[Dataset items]
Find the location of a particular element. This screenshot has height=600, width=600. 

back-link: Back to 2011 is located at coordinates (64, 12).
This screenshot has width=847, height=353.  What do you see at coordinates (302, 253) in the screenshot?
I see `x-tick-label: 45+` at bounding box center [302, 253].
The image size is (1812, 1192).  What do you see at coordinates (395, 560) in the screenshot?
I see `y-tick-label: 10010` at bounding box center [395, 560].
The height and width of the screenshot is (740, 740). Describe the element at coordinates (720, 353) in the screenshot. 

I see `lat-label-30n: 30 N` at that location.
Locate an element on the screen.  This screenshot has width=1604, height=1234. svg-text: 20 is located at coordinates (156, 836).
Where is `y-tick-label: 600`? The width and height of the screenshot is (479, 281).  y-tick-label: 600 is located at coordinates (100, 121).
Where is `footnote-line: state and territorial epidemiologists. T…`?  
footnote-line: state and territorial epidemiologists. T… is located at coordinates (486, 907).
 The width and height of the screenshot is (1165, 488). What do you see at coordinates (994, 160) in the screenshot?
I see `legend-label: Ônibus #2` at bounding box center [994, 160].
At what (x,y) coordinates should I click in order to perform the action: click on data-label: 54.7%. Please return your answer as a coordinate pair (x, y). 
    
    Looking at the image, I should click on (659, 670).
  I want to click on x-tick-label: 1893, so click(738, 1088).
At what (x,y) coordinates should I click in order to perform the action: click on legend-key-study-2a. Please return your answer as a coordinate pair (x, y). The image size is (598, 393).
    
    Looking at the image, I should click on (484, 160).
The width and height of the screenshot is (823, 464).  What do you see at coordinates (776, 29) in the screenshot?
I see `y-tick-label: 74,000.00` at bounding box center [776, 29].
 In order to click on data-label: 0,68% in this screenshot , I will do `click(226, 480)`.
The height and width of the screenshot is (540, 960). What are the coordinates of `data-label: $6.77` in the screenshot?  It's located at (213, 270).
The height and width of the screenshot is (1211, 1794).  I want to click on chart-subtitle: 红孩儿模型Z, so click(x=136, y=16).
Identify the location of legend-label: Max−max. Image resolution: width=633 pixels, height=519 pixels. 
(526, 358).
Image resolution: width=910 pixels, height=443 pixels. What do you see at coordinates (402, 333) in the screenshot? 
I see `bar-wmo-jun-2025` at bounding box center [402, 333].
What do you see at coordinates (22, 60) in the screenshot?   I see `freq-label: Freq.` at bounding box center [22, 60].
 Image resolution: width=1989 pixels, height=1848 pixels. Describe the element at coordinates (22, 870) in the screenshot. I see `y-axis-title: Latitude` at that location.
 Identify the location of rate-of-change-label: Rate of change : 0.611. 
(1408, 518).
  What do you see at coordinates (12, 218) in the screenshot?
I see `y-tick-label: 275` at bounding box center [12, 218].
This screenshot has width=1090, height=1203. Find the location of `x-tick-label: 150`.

Problem = Copy all of the records above word for word, keeping every line as it appears.

Written solution =
Find the location of a particular element. This screenshot has height=600, width=600. 

back-link: Back to 2011 is located at coordinates (64, 12).
This screenshot has width=847, height=353.  What do you see at coordinates (302, 253) in the screenshot?
I see `x-tick-label: 45+` at bounding box center [302, 253].
The image size is (1812, 1192).  What do you see at coordinates (395, 560) in the screenshot?
I see `y-tick-label: 10010` at bounding box center [395, 560].
The height and width of the screenshot is (740, 740). Describe the element at coordinates (720, 353) in the screenshot. 

I see `lat-label-30n: 30 N` at that location.
Locate an element on the screen.  This screenshot has width=1604, height=1234. svg-text: 20 is located at coordinates (156, 836).
Where is `y-tick-label: 600`? The width and height of the screenshot is (479, 281).  y-tick-label: 600 is located at coordinates (100, 121).
Where is `footnote-line: state and territorial epidemiologists. T…`?  
footnote-line: state and territorial epidemiologists. T… is located at coordinates (486, 907).
 The width and height of the screenshot is (1165, 488). What do you see at coordinates (994, 160) in the screenshot?
I see `legend-label: Ônibus #2` at bounding box center [994, 160].
At what (x,y) coordinates should I click in order to perform the action: click on data-label: 54.7%. Please return your answer as a coordinate pair (x, y). 
    
    Looking at the image, I should click on (659, 670).
  I want to click on x-tick-label: 1893, so click(738, 1088).
At what (x,y) coordinates should I click in order to perform the action: click on legend-key-study-2a. Please return your answer as a coordinate pair (x, y). The image size is (598, 393).
    
    Looking at the image, I should click on (484, 160).
The width and height of the screenshot is (823, 464).  What do you see at coordinates (776, 29) in the screenshot?
I see `y-tick-label: 74,000.00` at bounding box center [776, 29].
 In order to click on data-label: 0,68% in this screenshot , I will do `click(226, 480)`.
The height and width of the screenshot is (540, 960). What are the coordinates of `data-label: $6.77` in the screenshot?  It's located at (213, 270).
The height and width of the screenshot is (1211, 1794).  I want to click on chart-subtitle: 红孩儿模型Z, so click(x=136, y=16).
Identify the location of legend-label: Max−max. Image resolution: width=633 pixels, height=519 pixels. 
(526, 358).
Image resolution: width=910 pixels, height=443 pixels. What do you see at coordinates (402, 333) in the screenshot? 
I see `bar-wmo-jun-2025` at bounding box center [402, 333].
What do you see at coordinates (22, 60) in the screenshot?   I see `freq-label: Freq.` at bounding box center [22, 60].
 Image resolution: width=1989 pixels, height=1848 pixels. Describe the element at coordinates (22, 870) in the screenshot. I see `y-axis-title: Latitude` at that location.
 Identify the location of rate-of-change-label: Rate of change : 0.611. 
(1408, 518).
  What do you see at coordinates (12, 218) in the screenshot?
I see `y-tick-label: 275` at bounding box center [12, 218].
This screenshot has width=1090, height=1203. Find the location of `x-tick-label: 150`.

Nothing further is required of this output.